The listing below must be given again in full, exactly.
=== Begin Enclosure ===
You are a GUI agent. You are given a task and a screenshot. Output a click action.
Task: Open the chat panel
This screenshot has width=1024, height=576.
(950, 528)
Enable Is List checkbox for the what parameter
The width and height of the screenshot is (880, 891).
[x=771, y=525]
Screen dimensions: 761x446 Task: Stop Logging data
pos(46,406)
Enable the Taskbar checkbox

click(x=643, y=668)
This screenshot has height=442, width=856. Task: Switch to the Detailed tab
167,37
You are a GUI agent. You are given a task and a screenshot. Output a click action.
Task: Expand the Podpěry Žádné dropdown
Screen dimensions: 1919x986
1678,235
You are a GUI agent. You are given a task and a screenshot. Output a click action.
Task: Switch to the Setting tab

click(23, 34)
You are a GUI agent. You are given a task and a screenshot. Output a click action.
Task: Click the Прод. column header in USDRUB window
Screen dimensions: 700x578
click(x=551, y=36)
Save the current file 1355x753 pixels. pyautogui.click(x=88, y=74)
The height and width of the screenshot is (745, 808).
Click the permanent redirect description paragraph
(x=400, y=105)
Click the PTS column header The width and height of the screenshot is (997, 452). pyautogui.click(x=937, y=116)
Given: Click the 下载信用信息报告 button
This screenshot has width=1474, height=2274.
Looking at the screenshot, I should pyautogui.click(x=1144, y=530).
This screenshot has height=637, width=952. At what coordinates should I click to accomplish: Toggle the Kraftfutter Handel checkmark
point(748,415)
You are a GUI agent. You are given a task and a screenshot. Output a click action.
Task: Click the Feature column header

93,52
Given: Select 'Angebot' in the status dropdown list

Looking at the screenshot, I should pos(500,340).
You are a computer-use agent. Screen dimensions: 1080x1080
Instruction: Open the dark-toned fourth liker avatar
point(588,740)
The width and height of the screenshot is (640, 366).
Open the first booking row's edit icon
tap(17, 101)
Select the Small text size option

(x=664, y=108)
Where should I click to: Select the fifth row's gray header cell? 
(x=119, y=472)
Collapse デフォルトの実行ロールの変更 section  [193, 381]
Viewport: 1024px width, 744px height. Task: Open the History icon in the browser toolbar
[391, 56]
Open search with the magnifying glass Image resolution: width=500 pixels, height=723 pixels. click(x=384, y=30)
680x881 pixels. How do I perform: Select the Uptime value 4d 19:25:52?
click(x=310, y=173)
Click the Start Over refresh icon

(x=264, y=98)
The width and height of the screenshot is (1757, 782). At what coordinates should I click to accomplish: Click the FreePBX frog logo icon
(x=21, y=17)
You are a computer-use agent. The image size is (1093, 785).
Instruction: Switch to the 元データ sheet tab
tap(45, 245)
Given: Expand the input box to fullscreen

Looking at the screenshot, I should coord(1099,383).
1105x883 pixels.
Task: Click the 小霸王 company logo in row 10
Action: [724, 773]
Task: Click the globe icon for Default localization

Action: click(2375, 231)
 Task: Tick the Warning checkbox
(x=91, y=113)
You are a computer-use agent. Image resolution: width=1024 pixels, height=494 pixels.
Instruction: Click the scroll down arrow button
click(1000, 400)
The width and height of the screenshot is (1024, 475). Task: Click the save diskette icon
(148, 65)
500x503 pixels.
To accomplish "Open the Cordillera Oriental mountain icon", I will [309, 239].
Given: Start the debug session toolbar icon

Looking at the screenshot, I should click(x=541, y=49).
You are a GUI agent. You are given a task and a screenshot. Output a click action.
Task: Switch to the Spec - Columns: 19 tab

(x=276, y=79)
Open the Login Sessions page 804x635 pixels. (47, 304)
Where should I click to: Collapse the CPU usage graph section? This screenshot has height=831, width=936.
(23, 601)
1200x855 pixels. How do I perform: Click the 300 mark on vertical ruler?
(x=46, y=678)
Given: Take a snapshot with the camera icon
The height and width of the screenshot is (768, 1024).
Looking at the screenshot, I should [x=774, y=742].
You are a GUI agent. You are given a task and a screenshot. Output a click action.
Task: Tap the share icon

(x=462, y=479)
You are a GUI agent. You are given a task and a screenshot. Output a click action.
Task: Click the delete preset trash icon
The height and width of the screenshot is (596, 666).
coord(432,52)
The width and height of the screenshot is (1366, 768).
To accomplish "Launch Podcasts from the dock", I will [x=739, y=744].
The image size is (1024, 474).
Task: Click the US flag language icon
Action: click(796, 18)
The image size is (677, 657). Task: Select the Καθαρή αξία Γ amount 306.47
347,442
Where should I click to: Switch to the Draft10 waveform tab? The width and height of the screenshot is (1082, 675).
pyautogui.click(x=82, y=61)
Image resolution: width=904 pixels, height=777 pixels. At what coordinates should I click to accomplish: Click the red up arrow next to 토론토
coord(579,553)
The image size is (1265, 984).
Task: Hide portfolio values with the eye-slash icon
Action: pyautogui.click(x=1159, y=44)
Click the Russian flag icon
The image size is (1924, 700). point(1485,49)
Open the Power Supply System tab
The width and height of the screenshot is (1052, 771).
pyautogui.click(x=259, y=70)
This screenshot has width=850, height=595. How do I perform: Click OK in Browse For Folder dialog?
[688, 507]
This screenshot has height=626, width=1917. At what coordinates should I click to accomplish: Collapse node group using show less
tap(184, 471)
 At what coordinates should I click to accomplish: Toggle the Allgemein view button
=== End Enclosure ===
### Your solution
You are a GUI agent. You are given a task and a screenshot. Output a click action.
Task: Open the chat panel
This screenshot has width=1024, height=576.
(950, 528)
Enable Is List checkbox for the what parameter
The width and height of the screenshot is (880, 891).
[x=771, y=525]
Screen dimensions: 761x446 Task: Stop Logging data
pos(46,406)
Enable the Taskbar checkbox

click(x=643, y=668)
This screenshot has height=442, width=856. Task: Switch to the Detailed tab
167,37
You are a GUI agent. You are given a task and a screenshot. Output a click action.
Task: Expand the Podpěry Žádné dropdown
Screen dimensions: 1919x986
1678,235
You are a GUI agent. You are given a task and a screenshot. Output a click action.
Task: Switch to the Setting tab

click(23, 34)
You are a GUI agent. You are given a task and a screenshot. Output a click action.
Task: Click the Прод. column header in USDRUB window
Screen dimensions: 700x578
click(x=551, y=36)
Save the current file 1355x753 pixels. pyautogui.click(x=88, y=74)
The height and width of the screenshot is (745, 808).
Click the permanent redirect description paragraph
(x=400, y=105)
Click the PTS column header The width and height of the screenshot is (997, 452). pyautogui.click(x=937, y=116)
Given: Click the 下载信用信息报告 button
This screenshot has width=1474, height=2274.
Looking at the screenshot, I should pyautogui.click(x=1144, y=530).
This screenshot has height=637, width=952. At what coordinates should I click to accomplish: Toggle the Kraftfutter Handel checkmark
point(748,415)
You are a GUI agent. You are given a task and a screenshot. Output a click action.
Task: Click the Feature column header

93,52
Given: Select 'Angebot' in the status dropdown list

Looking at the screenshot, I should pos(500,340).
You are a computer-use agent. Screen dimensions: 1080x1080
Instruction: Open the dark-toned fourth liker avatar
point(588,740)
The width and height of the screenshot is (640, 366).
Open the first booking row's edit icon
tap(17, 101)
Select the Small text size option

(x=664, y=108)
Where should I click to: Select the fifth row's gray header cell? 
(x=119, y=472)
Collapse デフォルトの実行ロールの変更 section  [193, 381]
Viewport: 1024px width, 744px height. Task: Open the History icon in the browser toolbar
[391, 56]
Open search with the magnifying glass Image resolution: width=500 pixels, height=723 pixels. click(x=384, y=30)
680x881 pixels. How do I perform: Select the Uptime value 4d 19:25:52?
click(x=310, y=173)
Click the Start Over refresh icon

(x=264, y=98)
The width and height of the screenshot is (1757, 782). At what coordinates should I click to accomplish: Click the FreePBX frog logo icon
(x=21, y=17)
You are a computer-use agent. The image size is (1093, 785).
Instruction: Switch to the 元データ sheet tab
tap(45, 245)
Given: Expand the input box to fullscreen

Looking at the screenshot, I should coord(1099,383).
1105x883 pixels.
Task: Click the 小霸王 company logo in row 10
Action: [724, 773]
Task: Click the globe icon for Default localization

Action: click(2375, 231)
 Task: Tick the Warning checkbox
(x=91, y=113)
You are a computer-use agent. Image resolution: width=1024 pixels, height=494 pixels.
Instruction: Click the scroll down arrow button
click(1000, 400)
The width and height of the screenshot is (1024, 475). Task: Click the save diskette icon
(148, 65)
500x503 pixels.
To accomplish "Open the Cordillera Oriental mountain icon", I will [309, 239].
Given: Start the debug session toolbar icon

Looking at the screenshot, I should click(x=541, y=49).
You are a GUI agent. You are given a task and a screenshot. Output a click action.
Task: Switch to the Spec - Columns: 19 tab

(x=276, y=79)
Open the Login Sessions page 804x635 pixels. (47, 304)
Where should I click to: Collapse the CPU usage graph section? This screenshot has height=831, width=936.
(23, 601)
1200x855 pixels. How do I perform: Click the 300 mark on vertical ruler?
(x=46, y=678)
Given: Take a snapshot with the camera icon
The height and width of the screenshot is (768, 1024).
Looking at the screenshot, I should [x=774, y=742].
You are a GUI agent. You are given a task and a screenshot. Output a click action.
Task: Tap the share icon

(x=462, y=479)
You are a GUI agent. You are given a task and a screenshot. Output a click action.
Task: Click the delete preset trash icon
The height and width of the screenshot is (596, 666).
coord(432,52)
The width and height of the screenshot is (1366, 768).
To accomplish "Launch Podcasts from the dock", I will [x=739, y=744].
The image size is (1024, 474).
Task: Click the US flag language icon
Action: click(796, 18)
The image size is (677, 657). Task: Select the Καθαρή αξία Γ amount 306.47
347,442
Where should I click to: Switch to the Draft10 waveform tab? The width and height of the screenshot is (1082, 675).
pyautogui.click(x=82, y=61)
Image resolution: width=904 pixels, height=777 pixels. At what coordinates should I click to accomplish: Click the red up arrow next to 토론토
coord(579,553)
The image size is (1265, 984).
Task: Hide portfolio values with the eye-slash icon
Action: pyautogui.click(x=1159, y=44)
Click the Russian flag icon
The image size is (1924, 700). point(1485,49)
Open the Power Supply System tab
The width and height of the screenshot is (1052, 771).
pyautogui.click(x=259, y=70)
This screenshot has width=850, height=595. How do I perform: Click OK in Browse For Folder dialog?
[688, 507]
This screenshot has height=626, width=1917. At what coordinates should I click to accomplish: Collapse node group using show less
tap(184, 471)
 At what coordinates should I click to accomplish: Toggle the Allgemein view button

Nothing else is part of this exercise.